##### Data section
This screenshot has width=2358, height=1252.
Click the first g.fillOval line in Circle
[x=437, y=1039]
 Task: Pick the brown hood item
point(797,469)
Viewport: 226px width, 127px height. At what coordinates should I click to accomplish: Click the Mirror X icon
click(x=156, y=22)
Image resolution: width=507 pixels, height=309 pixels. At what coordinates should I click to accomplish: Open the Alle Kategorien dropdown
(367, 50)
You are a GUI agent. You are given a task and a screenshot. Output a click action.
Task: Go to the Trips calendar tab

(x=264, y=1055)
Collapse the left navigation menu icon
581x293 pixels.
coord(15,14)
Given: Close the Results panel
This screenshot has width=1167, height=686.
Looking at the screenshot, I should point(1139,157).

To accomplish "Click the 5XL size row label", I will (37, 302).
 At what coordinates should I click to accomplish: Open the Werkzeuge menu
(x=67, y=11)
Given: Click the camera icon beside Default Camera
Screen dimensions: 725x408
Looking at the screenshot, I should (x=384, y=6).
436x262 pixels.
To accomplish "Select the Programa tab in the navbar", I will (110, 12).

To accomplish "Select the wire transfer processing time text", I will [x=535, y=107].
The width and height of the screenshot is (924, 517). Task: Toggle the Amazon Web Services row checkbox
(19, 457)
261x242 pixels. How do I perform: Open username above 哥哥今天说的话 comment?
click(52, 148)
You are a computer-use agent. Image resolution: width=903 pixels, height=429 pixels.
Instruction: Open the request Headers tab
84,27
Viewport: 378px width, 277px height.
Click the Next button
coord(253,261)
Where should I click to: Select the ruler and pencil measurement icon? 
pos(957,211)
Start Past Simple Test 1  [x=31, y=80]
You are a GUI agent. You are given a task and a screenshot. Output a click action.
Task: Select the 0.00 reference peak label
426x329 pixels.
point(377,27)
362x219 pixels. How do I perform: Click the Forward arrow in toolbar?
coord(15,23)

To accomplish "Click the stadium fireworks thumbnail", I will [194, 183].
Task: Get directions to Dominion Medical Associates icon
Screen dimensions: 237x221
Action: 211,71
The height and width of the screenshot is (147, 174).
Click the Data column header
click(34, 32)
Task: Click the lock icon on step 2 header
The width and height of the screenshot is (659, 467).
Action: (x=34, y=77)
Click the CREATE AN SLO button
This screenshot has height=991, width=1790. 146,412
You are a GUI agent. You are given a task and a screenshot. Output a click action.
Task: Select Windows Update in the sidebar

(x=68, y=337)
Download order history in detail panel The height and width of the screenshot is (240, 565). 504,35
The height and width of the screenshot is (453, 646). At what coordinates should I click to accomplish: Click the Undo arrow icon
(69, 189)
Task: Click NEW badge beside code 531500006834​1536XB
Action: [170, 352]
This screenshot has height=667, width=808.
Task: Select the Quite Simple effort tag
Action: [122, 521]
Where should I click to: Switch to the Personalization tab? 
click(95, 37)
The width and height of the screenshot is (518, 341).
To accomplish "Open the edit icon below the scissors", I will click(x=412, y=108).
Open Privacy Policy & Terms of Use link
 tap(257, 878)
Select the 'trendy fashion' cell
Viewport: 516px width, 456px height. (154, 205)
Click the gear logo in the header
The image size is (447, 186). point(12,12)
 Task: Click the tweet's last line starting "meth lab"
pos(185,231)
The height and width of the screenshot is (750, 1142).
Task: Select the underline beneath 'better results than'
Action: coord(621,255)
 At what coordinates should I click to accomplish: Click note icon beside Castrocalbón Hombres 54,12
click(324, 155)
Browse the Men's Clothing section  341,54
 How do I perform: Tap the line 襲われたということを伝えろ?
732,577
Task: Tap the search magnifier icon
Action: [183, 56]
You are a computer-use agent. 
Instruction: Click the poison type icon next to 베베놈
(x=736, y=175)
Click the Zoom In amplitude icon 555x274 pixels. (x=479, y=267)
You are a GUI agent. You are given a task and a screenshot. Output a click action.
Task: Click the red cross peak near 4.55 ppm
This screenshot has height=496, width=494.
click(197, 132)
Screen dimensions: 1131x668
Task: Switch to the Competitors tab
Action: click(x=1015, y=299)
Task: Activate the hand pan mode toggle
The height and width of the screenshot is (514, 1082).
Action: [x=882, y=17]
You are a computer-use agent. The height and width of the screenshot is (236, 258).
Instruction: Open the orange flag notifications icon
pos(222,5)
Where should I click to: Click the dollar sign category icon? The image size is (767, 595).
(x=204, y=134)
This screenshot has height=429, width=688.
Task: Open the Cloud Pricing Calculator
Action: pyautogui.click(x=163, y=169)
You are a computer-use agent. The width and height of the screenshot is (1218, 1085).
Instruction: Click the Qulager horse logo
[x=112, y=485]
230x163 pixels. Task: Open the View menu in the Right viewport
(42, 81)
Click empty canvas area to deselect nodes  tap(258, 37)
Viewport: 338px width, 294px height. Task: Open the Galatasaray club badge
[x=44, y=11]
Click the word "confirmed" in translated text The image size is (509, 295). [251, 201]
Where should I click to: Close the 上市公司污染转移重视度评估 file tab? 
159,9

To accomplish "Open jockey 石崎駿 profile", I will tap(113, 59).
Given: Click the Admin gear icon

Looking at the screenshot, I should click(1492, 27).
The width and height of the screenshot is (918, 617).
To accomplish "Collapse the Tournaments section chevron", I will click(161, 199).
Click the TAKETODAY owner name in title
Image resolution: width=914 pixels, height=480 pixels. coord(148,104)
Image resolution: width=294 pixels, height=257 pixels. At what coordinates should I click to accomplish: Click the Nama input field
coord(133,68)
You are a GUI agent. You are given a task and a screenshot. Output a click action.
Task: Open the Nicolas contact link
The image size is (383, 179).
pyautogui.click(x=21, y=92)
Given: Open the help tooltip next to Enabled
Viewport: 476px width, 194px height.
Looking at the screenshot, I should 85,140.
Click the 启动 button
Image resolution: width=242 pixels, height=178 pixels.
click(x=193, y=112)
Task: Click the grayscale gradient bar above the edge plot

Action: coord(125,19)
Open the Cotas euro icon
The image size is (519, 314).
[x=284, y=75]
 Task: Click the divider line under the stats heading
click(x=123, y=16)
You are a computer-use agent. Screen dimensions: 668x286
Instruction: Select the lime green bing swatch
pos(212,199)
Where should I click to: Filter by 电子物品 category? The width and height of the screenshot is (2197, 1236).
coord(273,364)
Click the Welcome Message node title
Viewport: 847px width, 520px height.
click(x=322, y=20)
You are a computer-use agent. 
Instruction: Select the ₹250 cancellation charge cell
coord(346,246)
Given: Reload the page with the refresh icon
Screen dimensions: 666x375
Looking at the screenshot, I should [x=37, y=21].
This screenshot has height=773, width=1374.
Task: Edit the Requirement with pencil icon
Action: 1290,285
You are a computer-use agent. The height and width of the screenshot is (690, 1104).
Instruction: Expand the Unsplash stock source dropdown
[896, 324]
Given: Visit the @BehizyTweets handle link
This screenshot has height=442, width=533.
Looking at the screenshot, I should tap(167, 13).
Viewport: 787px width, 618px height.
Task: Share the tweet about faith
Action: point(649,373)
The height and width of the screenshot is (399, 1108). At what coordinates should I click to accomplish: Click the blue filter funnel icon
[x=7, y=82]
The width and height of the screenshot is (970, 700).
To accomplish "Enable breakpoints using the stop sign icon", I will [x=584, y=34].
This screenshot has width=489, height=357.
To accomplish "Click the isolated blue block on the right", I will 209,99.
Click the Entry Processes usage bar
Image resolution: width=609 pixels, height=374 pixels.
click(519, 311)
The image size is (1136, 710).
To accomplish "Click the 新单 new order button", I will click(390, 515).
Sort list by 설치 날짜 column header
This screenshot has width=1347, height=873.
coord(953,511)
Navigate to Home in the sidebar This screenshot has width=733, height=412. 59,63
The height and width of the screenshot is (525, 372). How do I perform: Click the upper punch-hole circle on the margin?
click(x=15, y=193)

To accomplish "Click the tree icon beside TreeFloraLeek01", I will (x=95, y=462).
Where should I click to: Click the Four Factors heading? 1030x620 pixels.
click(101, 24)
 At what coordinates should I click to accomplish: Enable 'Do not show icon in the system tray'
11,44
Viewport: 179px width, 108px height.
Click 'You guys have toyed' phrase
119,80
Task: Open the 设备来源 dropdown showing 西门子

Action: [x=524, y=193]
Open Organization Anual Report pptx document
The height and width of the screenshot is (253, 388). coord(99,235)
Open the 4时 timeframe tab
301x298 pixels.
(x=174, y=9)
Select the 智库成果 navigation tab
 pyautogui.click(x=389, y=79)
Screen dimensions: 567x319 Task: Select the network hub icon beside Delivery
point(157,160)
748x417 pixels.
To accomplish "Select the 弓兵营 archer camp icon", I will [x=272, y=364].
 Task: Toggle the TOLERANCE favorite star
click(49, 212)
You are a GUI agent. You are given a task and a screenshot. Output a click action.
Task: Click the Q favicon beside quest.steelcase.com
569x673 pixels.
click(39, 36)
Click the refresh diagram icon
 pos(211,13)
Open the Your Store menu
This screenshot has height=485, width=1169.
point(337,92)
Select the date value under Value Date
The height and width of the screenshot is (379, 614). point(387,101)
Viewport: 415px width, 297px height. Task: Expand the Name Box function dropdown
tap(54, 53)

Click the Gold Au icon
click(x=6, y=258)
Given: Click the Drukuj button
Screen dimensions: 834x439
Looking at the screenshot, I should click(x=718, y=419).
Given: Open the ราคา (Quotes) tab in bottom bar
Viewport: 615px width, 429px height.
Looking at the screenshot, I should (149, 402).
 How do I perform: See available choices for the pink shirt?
##########
■ Exercise directions
The answer should be the exact lines running from the line containing "The height and width of the screenshot is (525, 372)." to the last line of the entries, with nothing else.

■ Exercise result
The height and width of the screenshot is (525, 372). How do I perform: Click the upper punch-hole circle on the margin?
click(x=15, y=193)

To accomplish "Click the tree icon beside TreeFloraLeek01", I will (x=95, y=462).
Where should I click to: Click the Four Factors heading? 1030x620 pixels.
click(101, 24)
 At what coordinates should I click to accomplish: Enable 'Do not show icon in the system tray'
11,44
Viewport: 179px width, 108px height.
Click 'You guys have toyed' phrase
119,80
Task: Open the 设备来源 dropdown showing 西门子

Action: [x=524, y=193]
Open Organization Anual Report pptx document
The height and width of the screenshot is (253, 388). coord(99,235)
Open the 4时 timeframe tab
301x298 pixels.
(x=174, y=9)
Select the 智库成果 navigation tab
 pyautogui.click(x=389, y=79)
Screen dimensions: 567x319 Task: Select the network hub icon beside Delivery
point(157,160)
748x417 pixels.
To accomplish "Select the 弓兵营 archer camp icon", I will [x=272, y=364].
 Task: Toggle the TOLERANCE favorite star
click(49, 212)
You are a GUI agent. You are given a task and a screenshot. Output a click action.
Task: Click the Q favicon beside quest.steelcase.com
569x673 pixels.
click(39, 36)
Click the refresh diagram icon
 pos(211,13)
Open the Your Store menu
This screenshot has height=485, width=1169.
point(337,92)
Select the date value under Value Date
The height and width of the screenshot is (379, 614). point(387,101)
Viewport: 415px width, 297px height. Task: Expand the Name Box function dropdown
tap(54, 53)

Click the Gold Au icon
click(x=6, y=258)
Given: Click the Drukuj button
Screen dimensions: 834x439
Looking at the screenshot, I should click(x=718, y=419).
Given: Open the ราคา (Quotes) tab in bottom bar
Viewport: 615px width, 429px height.
Looking at the screenshot, I should (149, 402).
 How do I perform: See available choices for the pink shirt?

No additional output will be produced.